Friday qualifying: Five sets of soft compound tyres for use over Q1, Q2, Q3.
Second practice: Free choice of a single set of any tyre compound.
Sprint qualifying: Free choice of up to two sets of any tyre compound — no mandatory pit stop required. The set of tyres that has completed the most laps from the sprint race will be returned to Pirelli after the session.
Race: Free choice of remaining tyres — mandatory use of at least two tyre compounds in dry conditions, meaning at least one pit stop. No requirement for the top ten in qualifying to start the race on the same set they used to set their fastest time in Q2.

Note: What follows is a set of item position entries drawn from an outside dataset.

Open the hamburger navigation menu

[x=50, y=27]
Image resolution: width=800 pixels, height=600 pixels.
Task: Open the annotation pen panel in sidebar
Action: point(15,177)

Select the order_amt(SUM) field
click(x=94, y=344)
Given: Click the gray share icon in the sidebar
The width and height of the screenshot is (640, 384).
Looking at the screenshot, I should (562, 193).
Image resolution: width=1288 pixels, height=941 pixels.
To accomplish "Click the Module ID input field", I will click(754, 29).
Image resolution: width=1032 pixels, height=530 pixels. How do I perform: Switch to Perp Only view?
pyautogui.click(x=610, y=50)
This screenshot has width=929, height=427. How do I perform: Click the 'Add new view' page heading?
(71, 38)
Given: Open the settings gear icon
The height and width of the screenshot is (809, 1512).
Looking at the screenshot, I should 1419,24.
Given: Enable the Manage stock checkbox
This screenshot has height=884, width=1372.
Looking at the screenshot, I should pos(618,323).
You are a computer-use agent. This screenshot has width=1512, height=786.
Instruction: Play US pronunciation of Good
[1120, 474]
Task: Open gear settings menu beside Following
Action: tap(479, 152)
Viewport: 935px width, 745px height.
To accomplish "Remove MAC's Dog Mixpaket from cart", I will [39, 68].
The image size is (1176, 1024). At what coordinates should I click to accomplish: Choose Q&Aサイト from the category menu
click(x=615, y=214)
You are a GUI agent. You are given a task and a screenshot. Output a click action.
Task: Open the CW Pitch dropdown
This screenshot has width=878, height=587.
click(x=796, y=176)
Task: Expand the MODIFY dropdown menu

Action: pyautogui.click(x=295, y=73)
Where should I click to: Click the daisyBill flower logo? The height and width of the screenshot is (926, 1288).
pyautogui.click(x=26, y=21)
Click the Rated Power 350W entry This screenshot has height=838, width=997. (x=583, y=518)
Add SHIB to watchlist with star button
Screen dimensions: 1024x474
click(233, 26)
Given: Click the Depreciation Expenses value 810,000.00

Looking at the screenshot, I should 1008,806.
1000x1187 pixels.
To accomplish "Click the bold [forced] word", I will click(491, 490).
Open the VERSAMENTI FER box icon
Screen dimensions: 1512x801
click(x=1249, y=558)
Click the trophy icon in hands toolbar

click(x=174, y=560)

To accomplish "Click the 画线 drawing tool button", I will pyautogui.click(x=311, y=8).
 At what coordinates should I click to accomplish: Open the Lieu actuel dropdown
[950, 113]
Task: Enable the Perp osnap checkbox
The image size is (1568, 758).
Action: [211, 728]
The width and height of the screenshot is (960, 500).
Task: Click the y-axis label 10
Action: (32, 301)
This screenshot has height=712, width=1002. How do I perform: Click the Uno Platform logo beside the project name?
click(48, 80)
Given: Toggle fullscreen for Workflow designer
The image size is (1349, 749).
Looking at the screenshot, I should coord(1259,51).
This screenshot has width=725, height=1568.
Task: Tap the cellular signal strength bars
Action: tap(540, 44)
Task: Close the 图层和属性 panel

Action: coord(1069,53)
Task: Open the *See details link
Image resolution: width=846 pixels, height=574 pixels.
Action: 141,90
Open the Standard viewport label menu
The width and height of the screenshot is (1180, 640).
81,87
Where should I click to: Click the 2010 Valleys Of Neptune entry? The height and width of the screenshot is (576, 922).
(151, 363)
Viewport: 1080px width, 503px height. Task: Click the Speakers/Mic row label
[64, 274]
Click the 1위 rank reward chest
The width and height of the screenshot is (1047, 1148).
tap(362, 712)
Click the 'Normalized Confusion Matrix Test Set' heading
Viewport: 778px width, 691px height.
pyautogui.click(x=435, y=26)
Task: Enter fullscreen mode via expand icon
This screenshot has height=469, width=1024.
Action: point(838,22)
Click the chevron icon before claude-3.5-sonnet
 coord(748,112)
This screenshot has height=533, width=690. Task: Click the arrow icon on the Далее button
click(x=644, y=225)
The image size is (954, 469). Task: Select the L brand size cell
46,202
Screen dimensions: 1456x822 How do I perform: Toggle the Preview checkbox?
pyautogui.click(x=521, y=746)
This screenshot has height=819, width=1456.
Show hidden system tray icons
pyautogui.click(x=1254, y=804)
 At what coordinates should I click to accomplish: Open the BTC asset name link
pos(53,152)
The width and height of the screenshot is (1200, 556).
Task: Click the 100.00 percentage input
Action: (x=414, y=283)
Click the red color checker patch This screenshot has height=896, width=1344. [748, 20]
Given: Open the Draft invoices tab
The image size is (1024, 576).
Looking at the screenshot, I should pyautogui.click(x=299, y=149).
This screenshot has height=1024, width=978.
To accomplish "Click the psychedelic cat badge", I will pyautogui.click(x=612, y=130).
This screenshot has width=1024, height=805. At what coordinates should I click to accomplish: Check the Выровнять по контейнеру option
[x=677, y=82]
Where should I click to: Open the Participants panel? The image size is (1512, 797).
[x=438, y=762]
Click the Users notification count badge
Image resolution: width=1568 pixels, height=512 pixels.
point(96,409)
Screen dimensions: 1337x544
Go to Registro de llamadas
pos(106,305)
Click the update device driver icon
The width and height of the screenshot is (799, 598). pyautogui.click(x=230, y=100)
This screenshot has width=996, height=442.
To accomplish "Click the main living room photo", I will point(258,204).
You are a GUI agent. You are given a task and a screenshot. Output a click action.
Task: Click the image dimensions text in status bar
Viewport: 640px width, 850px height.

The use of soft tyres only in Friday qualifying means F1 has scrapped the rule that said drivers qualifying in the top ten are required to start Sunday’s grand prix on the tyre they used to set their fastest lap in Q2.
As a result, all 20 cars will have a free tyre choice for the start of the grand prix.
If first practice or Friday qualifying is held in wet conditions, teams will be given an additional set of intermediate tyres on top of their usual allocation of four sets, but they must then return a set of used intermediates before the start of sprint qualifying.
If sprint qualifying is wet, the teams may return one set of used full-wet or intermediate tyres after the session, to be replaced with a new set ahead of Sunday’s grand prix.
Do the math, and there is the potential for the normal allocation of seven sets of wet weather tyres (three sets of full-wet tyres and four sets of intermediates) to increase to nine sets over the weekend.
F1 has long had parc ferme regulations between qualifying and the race, under which car setups cannot be changed.
The original idea was to ensure teams do not turn up to circuits with one car configuration for maximum performance on a single lap and a completely different one for the race, which has the potential to increase costs significantly.
Under the new format, parc ferme regulations will be applied from the start of Friday qualifying, through Saturday’s sprint qualifying and into Sunday’s race.
However, certain aspects of parc ferme will be lifted to allow alterations for the second practice session on Saturday morning before car configurations are returned to parc ferme specification for sprint qualifying. The idea is to make sure the Saturday morning practice session is still valuable for teams wanting to test developments, although it is likely teams will only focus on heavy fuel running for the race and may limit running significantly to save mileage on parts.
Some small changes to specific elements of car setup will still be allowed under parc ferme, such as cooling changes if the temperature changes by 10C, some suspension changes and replacement brake material for safety reasons.
What’s more, if a team damages a component in sprint qualifying, such as a front wing, and does not have any spares of the same specification, it will be allowed to replace it with an older, previously-used specification without incurring a penalty.